Une semaine après le début des manifestations anti-gaz de schiste à In Salah, dans la wilaya de Tamanrasset, la colère monte d’un cran ce jeudi 8 janvier et la mobilisation se prépare dans d’autres wilayas du Grand Sud. Une rumeur faisant état du refus du gouvernement de renoncer à l’exploitation du gaz de schiste en est à l’origine.

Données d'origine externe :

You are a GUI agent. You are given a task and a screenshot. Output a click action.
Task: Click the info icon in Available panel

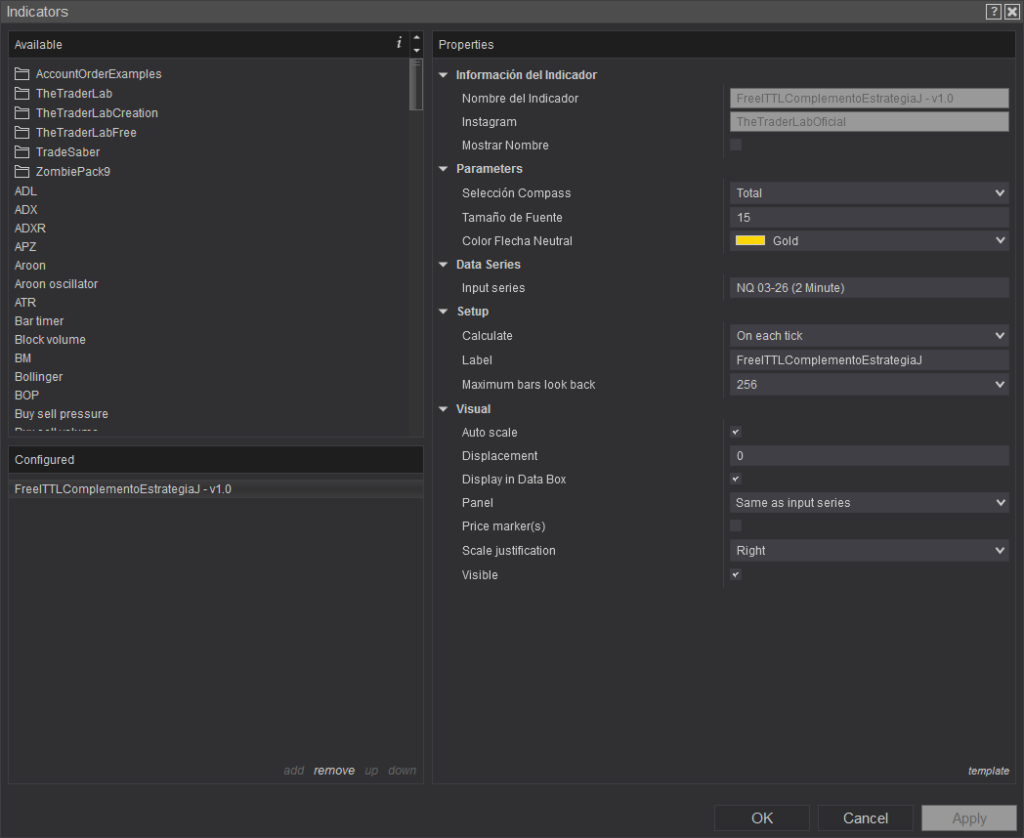(x=399, y=44)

Le vent de révolte anti-gaz de schiste qui souffle sur la ville d’In Salah depuis une semaine risque d’atteindre pratiquement toutes les wilayas du Grand Sud. Ayant eu vent d’une rumeur faisant état d' »une réunion entre Abdelmalek Sellal et des parlementaires issus des wilayas de Tamanrasset et Ouargla, tenue hier à 20h à Alger » à l’issue de laquelle le Premier ministre aurait demandé aux députés et sénateurs d' »assumer leurs responsabilités en convainquant les manifestants de mettre un terme à leur mouvement ». « Sellal a dit à ses élus (les parlementaires), je dis bien ses élus car la population ne les considère plus comme les leurs, qu’il n’est pas question de renoncer à l’exploitation du gaz de schiste », affirment des militants anti-gaz de schiste d’In Salah et d’Adrar, contactés par nos soins.

La mobilisation anti-gaz de schiste gagne tout le Sud

Se disant « outrés par cet énième signe de mépris de la part du pouvoir envers non seulement les populations du Sud mais tout le peuple algérien, car cette catastrophe écologique programmée concerne tout le pays », nos interlocuteurs annoncent une grande mobilisation dans plusieurs wilayas saharienne samedi prochain. « Nous sommes entrain de coordonner nos efforts afin d’agir en bloc. Pour le moment, nous nous sommes mis d’accord sur le principe d’organiser des manifestations simultanées dans les wilayas de Tamanrasset, Adrar, Laghouat, Illizi, Ouargla et Ghardaïa. Pour cette dernière, la manifestation sera organisé dans la ville de Metlili pour des raisons sécuritaires. En sus d’In Salah bien sûr », affirment nos sources, qui ajoutent que « la réunion de coordination entre les représentants des différentes wilayas suit toujours sont cours, et il ne reste qu’à déterminer la nature de ces actions de protestation ».

A In Salah, où le rassemblement de protestation devant le siège de la daïra se poursuit toujours, la mobilisation citoyenne a pris de l’ampleur depuis le début d’après-midi d’hier mercredi, suite à la non venue du Premier ministre, contrairement à ce qui avait été annoncé aux manifestants par les autorités locales qui ont échoué dans leurs tentatives de calmer leur colère. Quant à la délégation d’experts gouvernementaux qui se serait déplacée hier sur place avant de rebrousser chemin directement de l’aéroport d’In Salah faute d’accueil citoyen, les rumeurs les plus folles circulent parmi les manifestants à ce sujet. Est-elle vraiment venue ? Est-elle rentrée à Alger ? Se trouve-t-elle encore à In Salah dans un hôtel de la région ? Autant de questions que se posent la population locale. Mais pour les représentants des manifestants, ces questions ne se posent même pas. « Ces annonces sont destinées à semer la zizanie parmi les manifestants, jusque-là très soudés. Notre revendication est claire comme l’eau de roche: l’annonce solennelle par le Premier ministre de l’arrêt immédiat de l’exploitation du gaz du schiste en Algérie », tranchent les représentants des manifestants, joints au téléphone. A noter qu’une autre marche des étudiants du centre universitaire de Tamanrasset a eu lieu ce matin dans le chef-lieu de wilaya.

Soulignons enfin le silence radio du gouvernement sur cette revendication citoyenne depuis le début des manifestations à In Salah, le 1er de ce mois de janvier. A défaut de réaction officielle, les rumeurs courent et tous les scénarii sont possibles.